Available data
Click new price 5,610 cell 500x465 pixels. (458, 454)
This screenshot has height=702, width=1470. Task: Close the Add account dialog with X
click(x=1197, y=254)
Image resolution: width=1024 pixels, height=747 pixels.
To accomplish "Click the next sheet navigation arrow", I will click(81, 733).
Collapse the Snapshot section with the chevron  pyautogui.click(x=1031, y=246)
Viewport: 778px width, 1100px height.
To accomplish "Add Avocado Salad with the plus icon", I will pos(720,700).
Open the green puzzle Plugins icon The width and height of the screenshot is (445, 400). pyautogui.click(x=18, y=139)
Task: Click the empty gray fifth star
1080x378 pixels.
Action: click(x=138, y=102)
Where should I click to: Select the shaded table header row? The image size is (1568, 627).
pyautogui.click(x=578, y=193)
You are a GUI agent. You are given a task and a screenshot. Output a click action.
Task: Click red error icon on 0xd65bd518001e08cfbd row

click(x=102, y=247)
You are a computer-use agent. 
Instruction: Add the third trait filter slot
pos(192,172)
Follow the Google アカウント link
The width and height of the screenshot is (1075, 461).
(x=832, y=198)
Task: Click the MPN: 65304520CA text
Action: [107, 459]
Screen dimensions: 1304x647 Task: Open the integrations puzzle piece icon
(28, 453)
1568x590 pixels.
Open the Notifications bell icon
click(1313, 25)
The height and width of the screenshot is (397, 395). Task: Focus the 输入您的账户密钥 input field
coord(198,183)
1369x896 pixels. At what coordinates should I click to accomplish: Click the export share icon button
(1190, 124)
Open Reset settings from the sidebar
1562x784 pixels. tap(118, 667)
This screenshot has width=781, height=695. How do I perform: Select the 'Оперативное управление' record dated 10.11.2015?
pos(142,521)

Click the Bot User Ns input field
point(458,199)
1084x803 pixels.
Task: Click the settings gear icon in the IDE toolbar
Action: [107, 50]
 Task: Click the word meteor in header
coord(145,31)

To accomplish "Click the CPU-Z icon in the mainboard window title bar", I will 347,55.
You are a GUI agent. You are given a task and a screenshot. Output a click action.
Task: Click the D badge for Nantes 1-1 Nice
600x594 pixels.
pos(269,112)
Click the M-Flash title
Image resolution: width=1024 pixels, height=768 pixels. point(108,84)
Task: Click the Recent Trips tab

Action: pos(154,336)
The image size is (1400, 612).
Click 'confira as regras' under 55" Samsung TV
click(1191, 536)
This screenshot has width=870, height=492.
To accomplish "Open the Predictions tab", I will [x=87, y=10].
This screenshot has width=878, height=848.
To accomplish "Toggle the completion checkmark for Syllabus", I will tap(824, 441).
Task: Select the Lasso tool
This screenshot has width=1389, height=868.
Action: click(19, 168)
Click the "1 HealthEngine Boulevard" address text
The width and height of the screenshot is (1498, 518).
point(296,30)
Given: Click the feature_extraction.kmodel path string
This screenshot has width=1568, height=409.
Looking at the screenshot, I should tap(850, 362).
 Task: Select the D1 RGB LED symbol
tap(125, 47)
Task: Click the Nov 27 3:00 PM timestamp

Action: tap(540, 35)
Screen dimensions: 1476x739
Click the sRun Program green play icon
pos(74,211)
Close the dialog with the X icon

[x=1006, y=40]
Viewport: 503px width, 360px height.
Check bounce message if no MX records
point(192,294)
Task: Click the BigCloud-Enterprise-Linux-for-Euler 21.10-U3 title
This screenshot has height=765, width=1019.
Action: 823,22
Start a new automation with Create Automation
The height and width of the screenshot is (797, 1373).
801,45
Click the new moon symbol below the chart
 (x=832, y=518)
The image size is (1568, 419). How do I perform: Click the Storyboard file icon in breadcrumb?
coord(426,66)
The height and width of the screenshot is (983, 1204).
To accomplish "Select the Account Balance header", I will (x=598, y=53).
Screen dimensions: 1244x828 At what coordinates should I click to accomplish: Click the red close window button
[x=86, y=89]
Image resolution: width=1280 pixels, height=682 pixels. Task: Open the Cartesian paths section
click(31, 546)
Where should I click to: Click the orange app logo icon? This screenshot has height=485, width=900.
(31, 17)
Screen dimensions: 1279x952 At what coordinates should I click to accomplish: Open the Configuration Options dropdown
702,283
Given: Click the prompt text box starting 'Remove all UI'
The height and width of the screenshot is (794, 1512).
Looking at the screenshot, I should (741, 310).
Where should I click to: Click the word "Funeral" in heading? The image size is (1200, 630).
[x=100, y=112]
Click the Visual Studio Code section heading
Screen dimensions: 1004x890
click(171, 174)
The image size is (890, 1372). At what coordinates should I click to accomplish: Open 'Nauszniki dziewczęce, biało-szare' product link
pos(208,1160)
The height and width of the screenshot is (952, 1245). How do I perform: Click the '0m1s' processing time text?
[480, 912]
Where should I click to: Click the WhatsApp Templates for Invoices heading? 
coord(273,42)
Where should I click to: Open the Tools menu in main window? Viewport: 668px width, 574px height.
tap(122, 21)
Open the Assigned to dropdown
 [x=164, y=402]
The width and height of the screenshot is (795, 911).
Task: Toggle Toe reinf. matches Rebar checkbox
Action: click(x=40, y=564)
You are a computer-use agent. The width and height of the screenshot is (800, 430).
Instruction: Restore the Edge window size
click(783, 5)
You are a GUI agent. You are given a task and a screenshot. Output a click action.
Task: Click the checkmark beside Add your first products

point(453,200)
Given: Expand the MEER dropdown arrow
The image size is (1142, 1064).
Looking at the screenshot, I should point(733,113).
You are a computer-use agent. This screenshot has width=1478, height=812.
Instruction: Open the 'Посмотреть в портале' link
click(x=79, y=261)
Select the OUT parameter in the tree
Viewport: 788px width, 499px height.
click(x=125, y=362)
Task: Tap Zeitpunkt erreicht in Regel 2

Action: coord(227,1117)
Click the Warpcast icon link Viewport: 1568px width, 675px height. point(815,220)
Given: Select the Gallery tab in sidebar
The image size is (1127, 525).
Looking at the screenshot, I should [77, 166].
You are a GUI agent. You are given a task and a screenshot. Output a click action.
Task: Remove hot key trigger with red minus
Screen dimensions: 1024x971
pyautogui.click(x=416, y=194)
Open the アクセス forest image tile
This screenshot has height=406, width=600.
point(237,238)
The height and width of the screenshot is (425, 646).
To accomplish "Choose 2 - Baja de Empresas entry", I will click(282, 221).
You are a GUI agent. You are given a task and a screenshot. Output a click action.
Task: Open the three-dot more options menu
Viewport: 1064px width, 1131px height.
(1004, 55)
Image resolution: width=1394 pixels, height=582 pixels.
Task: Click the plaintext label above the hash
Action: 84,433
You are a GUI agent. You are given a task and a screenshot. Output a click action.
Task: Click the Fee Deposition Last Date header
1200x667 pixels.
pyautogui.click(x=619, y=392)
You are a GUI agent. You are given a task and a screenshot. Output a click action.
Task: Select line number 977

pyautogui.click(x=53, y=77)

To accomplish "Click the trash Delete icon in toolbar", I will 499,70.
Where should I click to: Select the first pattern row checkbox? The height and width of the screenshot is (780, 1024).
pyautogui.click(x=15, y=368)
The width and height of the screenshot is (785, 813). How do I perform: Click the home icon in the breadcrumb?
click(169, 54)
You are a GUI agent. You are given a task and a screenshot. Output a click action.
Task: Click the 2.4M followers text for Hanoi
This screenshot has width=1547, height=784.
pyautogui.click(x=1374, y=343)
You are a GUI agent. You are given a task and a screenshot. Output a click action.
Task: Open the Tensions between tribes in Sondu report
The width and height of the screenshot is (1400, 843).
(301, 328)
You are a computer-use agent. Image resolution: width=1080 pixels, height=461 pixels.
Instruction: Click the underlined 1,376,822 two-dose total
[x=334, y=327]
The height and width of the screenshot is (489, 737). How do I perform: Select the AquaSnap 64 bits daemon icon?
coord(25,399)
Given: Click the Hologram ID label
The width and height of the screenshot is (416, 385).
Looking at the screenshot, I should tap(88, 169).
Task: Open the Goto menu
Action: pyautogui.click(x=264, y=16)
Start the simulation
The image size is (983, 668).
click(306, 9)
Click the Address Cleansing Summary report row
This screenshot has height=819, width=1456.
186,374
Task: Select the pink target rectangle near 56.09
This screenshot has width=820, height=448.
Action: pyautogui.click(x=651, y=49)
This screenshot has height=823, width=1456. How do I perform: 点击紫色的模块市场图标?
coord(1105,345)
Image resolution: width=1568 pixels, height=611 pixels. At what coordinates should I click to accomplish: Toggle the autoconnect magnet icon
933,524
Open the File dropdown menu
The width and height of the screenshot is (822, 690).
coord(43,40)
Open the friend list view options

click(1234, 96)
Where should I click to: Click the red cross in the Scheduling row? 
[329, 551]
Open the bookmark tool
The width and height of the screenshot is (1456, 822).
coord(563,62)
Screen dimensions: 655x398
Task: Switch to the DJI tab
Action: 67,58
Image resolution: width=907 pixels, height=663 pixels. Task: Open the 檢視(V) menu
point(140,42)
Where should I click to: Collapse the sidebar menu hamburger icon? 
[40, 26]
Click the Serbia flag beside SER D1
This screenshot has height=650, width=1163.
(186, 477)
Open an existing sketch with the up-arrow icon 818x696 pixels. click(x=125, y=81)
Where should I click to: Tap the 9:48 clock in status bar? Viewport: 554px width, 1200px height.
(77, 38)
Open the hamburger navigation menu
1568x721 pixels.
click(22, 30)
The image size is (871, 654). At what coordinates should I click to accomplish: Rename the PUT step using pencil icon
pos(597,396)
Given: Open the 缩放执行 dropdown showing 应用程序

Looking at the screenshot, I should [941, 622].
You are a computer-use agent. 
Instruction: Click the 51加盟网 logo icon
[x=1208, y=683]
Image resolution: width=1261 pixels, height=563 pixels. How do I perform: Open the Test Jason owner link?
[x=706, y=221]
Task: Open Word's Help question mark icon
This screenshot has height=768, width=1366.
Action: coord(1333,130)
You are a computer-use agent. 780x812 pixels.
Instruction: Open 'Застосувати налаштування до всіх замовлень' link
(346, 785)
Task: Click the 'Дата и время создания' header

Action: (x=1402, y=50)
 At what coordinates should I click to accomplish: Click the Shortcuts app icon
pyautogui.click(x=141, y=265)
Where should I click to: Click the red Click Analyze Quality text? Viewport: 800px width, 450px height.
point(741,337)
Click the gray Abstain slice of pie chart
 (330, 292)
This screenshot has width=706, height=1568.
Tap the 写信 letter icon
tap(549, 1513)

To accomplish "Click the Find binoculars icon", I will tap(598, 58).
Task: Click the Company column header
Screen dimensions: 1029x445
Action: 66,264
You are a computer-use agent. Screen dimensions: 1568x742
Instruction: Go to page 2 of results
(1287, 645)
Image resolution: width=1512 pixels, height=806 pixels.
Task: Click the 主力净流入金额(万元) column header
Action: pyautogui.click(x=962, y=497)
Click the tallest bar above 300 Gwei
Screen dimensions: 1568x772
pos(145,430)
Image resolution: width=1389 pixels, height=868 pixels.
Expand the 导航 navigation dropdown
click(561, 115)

What the exercise asks
When the word "report" shows up in a line of the entries, pull that line out.

Response area
Task: Open the Tensions between tribes in Sondu report
Click the Address Cleansing Summary report row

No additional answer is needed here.